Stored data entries

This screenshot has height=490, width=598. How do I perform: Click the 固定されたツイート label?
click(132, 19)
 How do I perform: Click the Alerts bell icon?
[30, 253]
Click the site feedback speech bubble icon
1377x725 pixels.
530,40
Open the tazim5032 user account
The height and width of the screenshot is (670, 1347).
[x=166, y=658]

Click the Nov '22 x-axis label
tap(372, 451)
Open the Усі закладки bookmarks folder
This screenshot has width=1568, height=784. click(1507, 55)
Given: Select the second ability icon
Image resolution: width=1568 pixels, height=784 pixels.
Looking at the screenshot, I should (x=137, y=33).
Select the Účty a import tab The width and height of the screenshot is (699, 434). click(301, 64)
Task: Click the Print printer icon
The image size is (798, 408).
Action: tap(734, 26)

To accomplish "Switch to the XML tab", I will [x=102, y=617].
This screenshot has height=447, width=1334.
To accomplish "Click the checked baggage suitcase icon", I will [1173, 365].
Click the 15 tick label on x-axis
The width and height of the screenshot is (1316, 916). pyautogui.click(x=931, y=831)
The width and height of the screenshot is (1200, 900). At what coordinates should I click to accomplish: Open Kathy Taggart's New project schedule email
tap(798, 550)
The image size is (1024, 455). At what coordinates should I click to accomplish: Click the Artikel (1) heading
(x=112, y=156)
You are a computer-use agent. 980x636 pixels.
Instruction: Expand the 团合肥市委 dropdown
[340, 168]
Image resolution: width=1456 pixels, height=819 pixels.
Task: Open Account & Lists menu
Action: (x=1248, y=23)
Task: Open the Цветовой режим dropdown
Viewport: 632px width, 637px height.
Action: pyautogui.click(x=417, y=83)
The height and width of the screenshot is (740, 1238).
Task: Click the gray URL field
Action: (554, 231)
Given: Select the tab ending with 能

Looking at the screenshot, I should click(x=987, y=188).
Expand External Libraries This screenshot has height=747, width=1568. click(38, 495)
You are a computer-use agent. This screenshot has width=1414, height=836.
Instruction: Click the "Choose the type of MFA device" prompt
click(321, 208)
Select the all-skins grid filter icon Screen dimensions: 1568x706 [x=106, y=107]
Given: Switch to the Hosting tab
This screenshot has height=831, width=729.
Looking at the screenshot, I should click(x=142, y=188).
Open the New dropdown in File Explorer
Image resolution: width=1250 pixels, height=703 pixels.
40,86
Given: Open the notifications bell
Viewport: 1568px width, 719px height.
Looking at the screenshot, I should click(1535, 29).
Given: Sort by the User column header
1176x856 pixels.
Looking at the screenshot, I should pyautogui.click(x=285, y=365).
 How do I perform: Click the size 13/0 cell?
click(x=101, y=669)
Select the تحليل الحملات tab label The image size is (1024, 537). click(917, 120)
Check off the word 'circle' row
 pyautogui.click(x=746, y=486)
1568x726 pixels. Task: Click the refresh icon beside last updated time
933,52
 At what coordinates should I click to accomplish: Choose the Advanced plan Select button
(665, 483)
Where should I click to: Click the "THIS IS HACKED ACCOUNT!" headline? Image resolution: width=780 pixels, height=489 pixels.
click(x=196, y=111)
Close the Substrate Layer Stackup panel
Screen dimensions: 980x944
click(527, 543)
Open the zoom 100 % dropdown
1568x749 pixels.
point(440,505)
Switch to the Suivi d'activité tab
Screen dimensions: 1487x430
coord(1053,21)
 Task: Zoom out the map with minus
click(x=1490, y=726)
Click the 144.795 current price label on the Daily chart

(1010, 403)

> Work instruction
Beginning with the line above that contains "Instruction: Expand the 团合肥市委 dropdown", copy each line exactly up to and including the line that contains "Given: Switch to the Hosting tab", and go no further.

> Exercise solution
Instruction: Expand the 团合肥市委 dropdown
[340, 168]
Image resolution: width=1456 pixels, height=819 pixels.
Task: Open Account & Lists menu
Action: (x=1248, y=23)
Task: Open the Цветовой режим dropdown
Viewport: 632px width, 637px height.
Action: pyautogui.click(x=417, y=83)
The height and width of the screenshot is (740, 1238).
Task: Click the gray URL field
Action: (554, 231)
Given: Select the tab ending with 能

Looking at the screenshot, I should click(x=987, y=188).
Expand External Libraries This screenshot has height=747, width=1568. click(38, 495)
You are a computer-use agent. This screenshot has width=1414, height=836.
Instruction: Click the "Choose the type of MFA device" prompt
click(321, 208)
Select the all-skins grid filter icon Screen dimensions: 1568x706 [x=106, y=107]
Given: Switch to the Hosting tab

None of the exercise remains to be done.